Tuesday, July 19, 2005

Things Can Only Get Better

The Pottery Barn Rule: You break it, you own it.
Colin Powell, 2002. Cited by Bob Woodward, Plan of Attack
The Iraq Body Count organisation has released a new report on civilian casualties in Iraq since March 2003. It makes for grim reading. Here's a summary of their findings and here's the full report (pdf).
The civilian death toll
24,865 civilians have been reported killed, almost all of them as a direct result of violence, between 20March 2003 and 19 March 2005. The population of Iraq is approximately 25,000,000, meaning that one in every thousand Iraqis has been violently killed since March 2003.
(Full report. Fact Sheet 1.)
1 in every 1000 Iraqi's has died violently since the invasion. That's more than 400 times as many people as were tragically killed by the London bombers. Nearly 25,000 scenes as graphic and disturbing as this one. I have to warn readers of the graphic nature of this image because 1 in 1000 readers won't ever have seen anything like this in their lives. In Iraq, something like this has *happened* to 1 in every 1000 civilians in two short years.

But things *are* getting better, right?
When did they do their killing?
Deaths caused by anti-occupation forces, crime and unknown agents have shown a steady rise over the entire period.
(Fact Sheet 2.)
The facts are that the violence has been getting steadily worse. There is no way to spin this. It's getting worse. Violence in Iraq has been steadily increasing since the invasion. Protecting the lives of Iraqi civilians is a legal obligation under international law. The "coalition of the willing" is failing in it's legal responsibility.

That's not to say that the terrorists or insurgents (or whatever you want to call them) are not responsible for their own actions. They are. I condemn their actions in the strongest possible terms.

But the fact is that the US and UK governments have created the conditions in Iraq for this to happen. Leave aside the debate as to whether the invasion itself was right or wrong. Can Bush or Blair honestly say that they have handled the post-invasion period in a competent manner?

I've never been opposed to the removal by force of Saddam Hussein. As I've said before, it's good that he is gone. What I am opposed to is the fact that this invasion was badly planned, badly executed, and based on more than one false premise. Now we are left with "saving Iraqi's from Saddam" as the only justification for the war. This is a noble cause, but only if we are able to provide a safer alternative. Sadly, the "coalition of the willing" does not appear at any time to have had a suitable plan to bring this about. Does anyone remember when we were told the US and UK liberators were going to be greeted in the streets of Baghdad with cheers and flowers? Instead, they are greeted with suicide bombers and RPGs.This misjudgement is the real tragedy of the invasion of Iraq.

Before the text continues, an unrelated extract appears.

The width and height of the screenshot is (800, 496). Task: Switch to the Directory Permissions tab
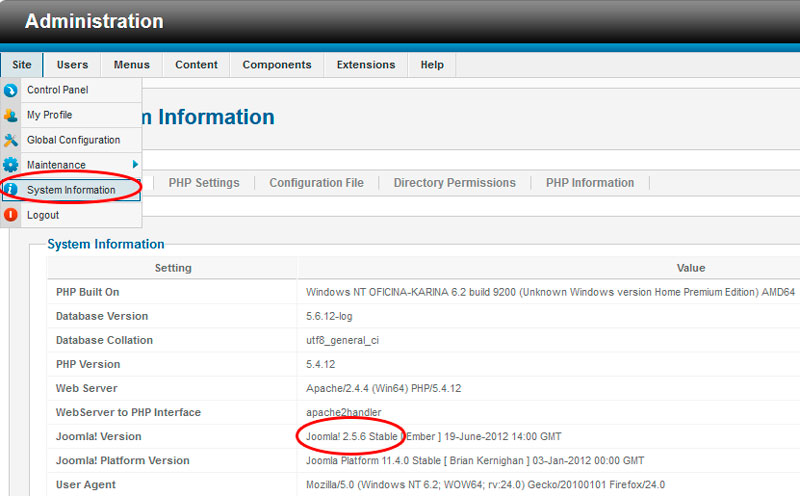[x=454, y=183]
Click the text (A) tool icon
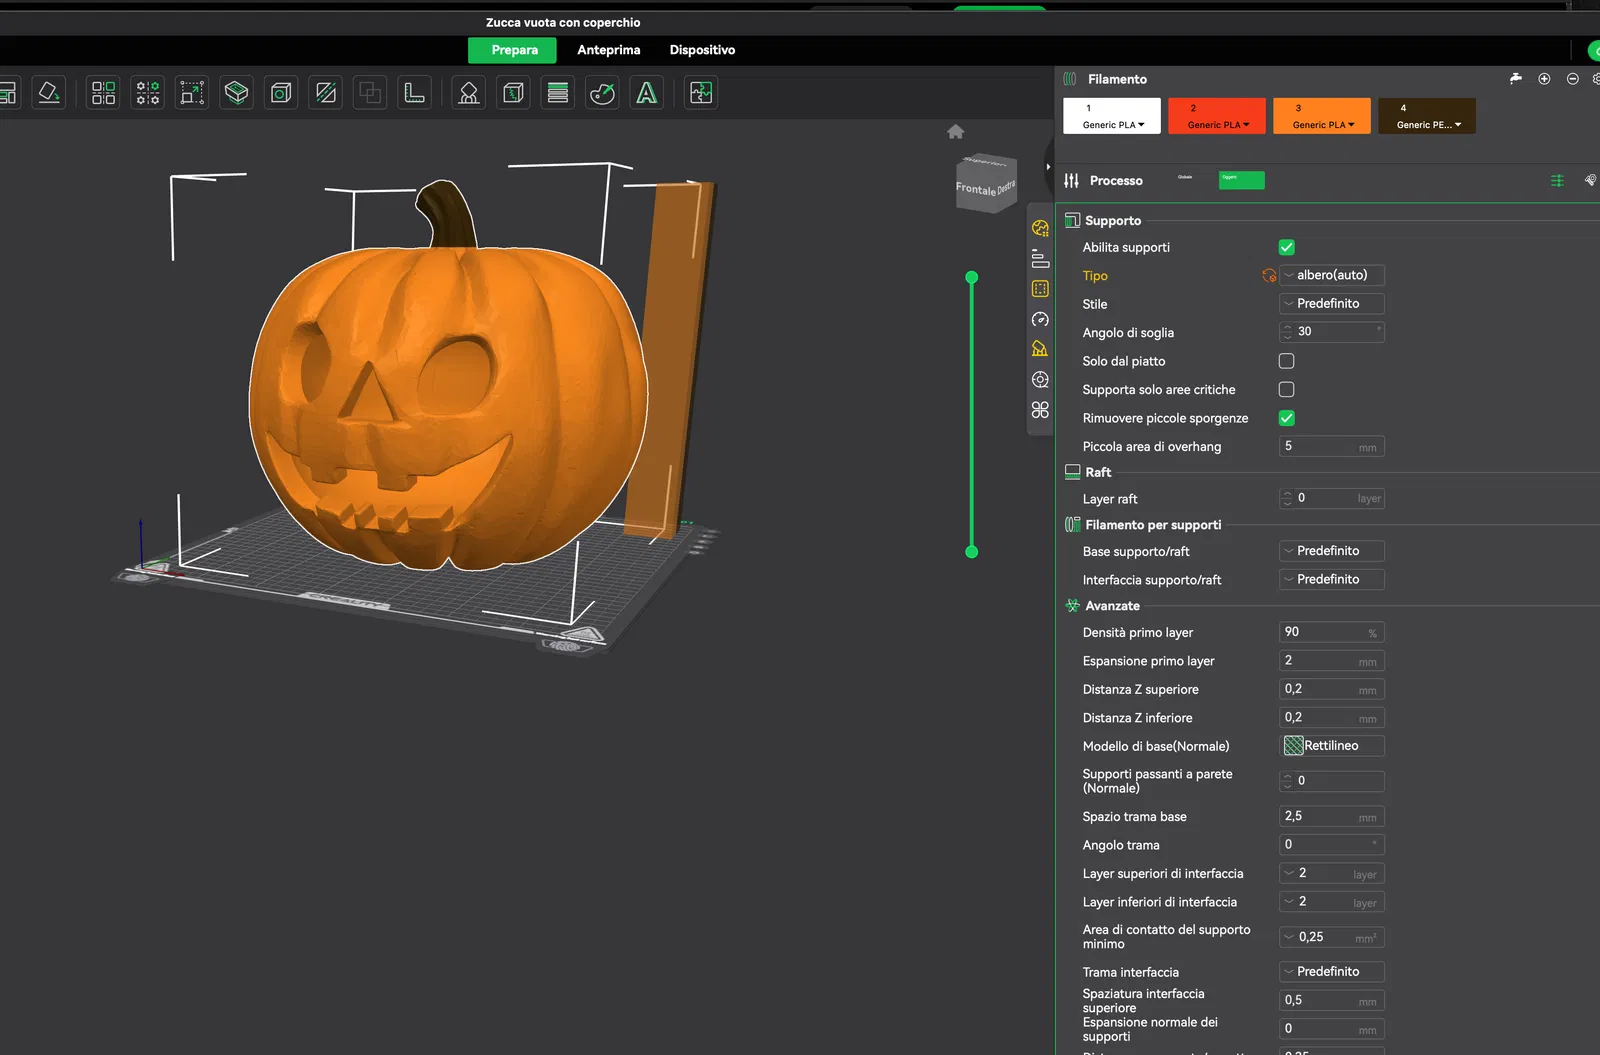Screen dimensions: 1600x1055 point(647,93)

And I'm not one of those people who thinks we should pull out of Iraq now that it's all got FUBAR. We've broken it, now we own it. What is needed is a fundamental rethink of how we can provide security in Iraq.

In the UK, the first step in that process must be for Blair to resign. He committed us to the war without a workable plan as to how to end it. This, despite the many warnings that the situation would develop just as it has. He doesn't accept that he's made any mistakes when the evidence is that he has made many.
Blair doesn't seem to think he's got a case to answer. Does anyone think the grieving relatives of the 24, 865 known Iraqi casualties agree?